A transmission plan released in late July by ERCOT outlined billions in potential transmission projects to be built by 2038, and many of those projects could be sited within Oncor's service territory, Nye said.
“Given the scope of our operations in those areas, the amount of substations or end points that we own that could be utilized...we would be a heavy participant in the $13 billion to $15 billion, depending on where it comes out,” Nye said.
Oncor has seen a 13% leap in interconnection requests since the second quarter of 2023, Nye said. About 25% of those requests, he said, come from “large load customers” that will individually require 100 MW or more for their operations — and the company expects to see even more based on the new projections from ERCOT.

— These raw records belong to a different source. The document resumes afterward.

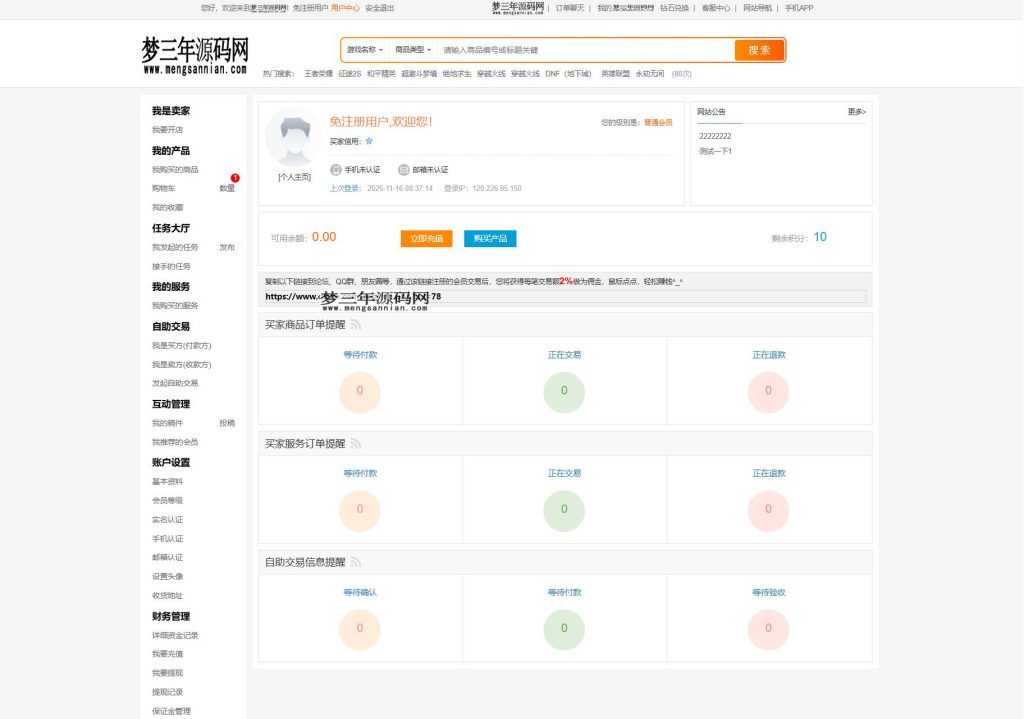The height and width of the screenshot is (719, 1024).
Task: Click the buyer credit star icon
Action: (368, 141)
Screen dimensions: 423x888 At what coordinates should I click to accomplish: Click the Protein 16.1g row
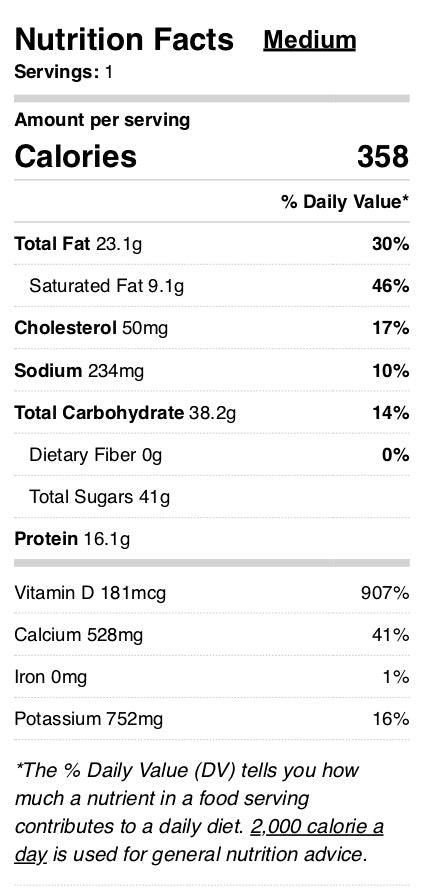tap(211, 539)
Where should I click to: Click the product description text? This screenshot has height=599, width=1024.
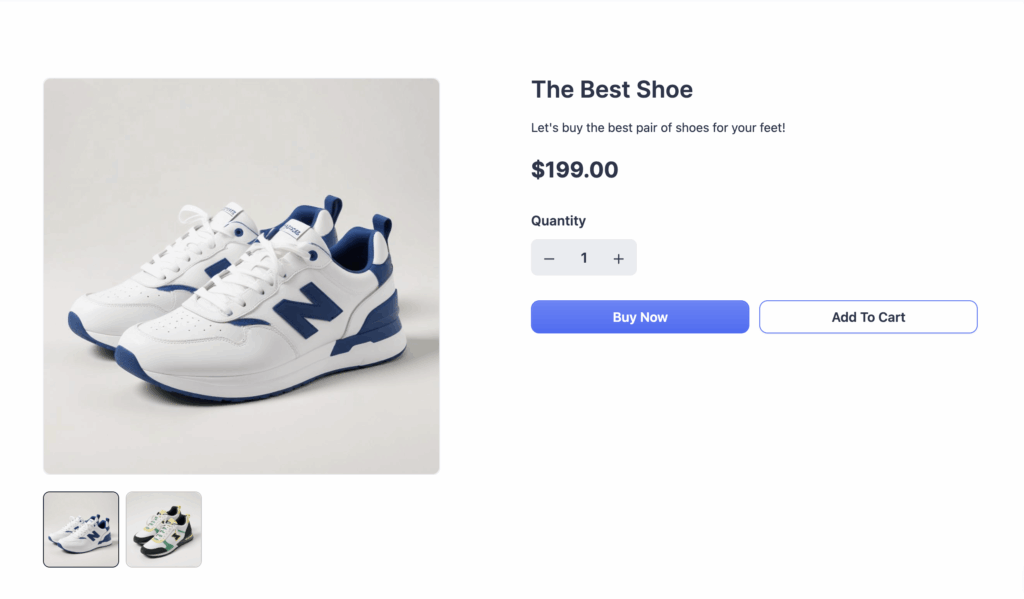[658, 127]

“I have been around the utility business for roughly 30 years, going back to 1992,” Jeff Martin, chairman and CEO of parent company Sempra, said. “And in my career, I've never seen an evolving growth story like we see in Texas.”
The company will need a few months to process the new requests before it can draft a capital plan to serve the new load, Nye said. He said Oncor expects to release an update in the fourth quarter of this year.
In California, Sempra's San Diego Gas & Electric remains focused on wildfire mitigation and grid hardening, said Karen Sedgwick, executive vice president and chief financial officer for Sempra. The California utility's second quarter earnings were lower than expected on account of decreased income tax benefits and regulatory awards and higher expenses, Sedgwick said. Oncor has also seen increases in its insurance costs related to increased wildfire risk, Martin said, and the company is debating whether to open a new rate case to help cover the additional costs.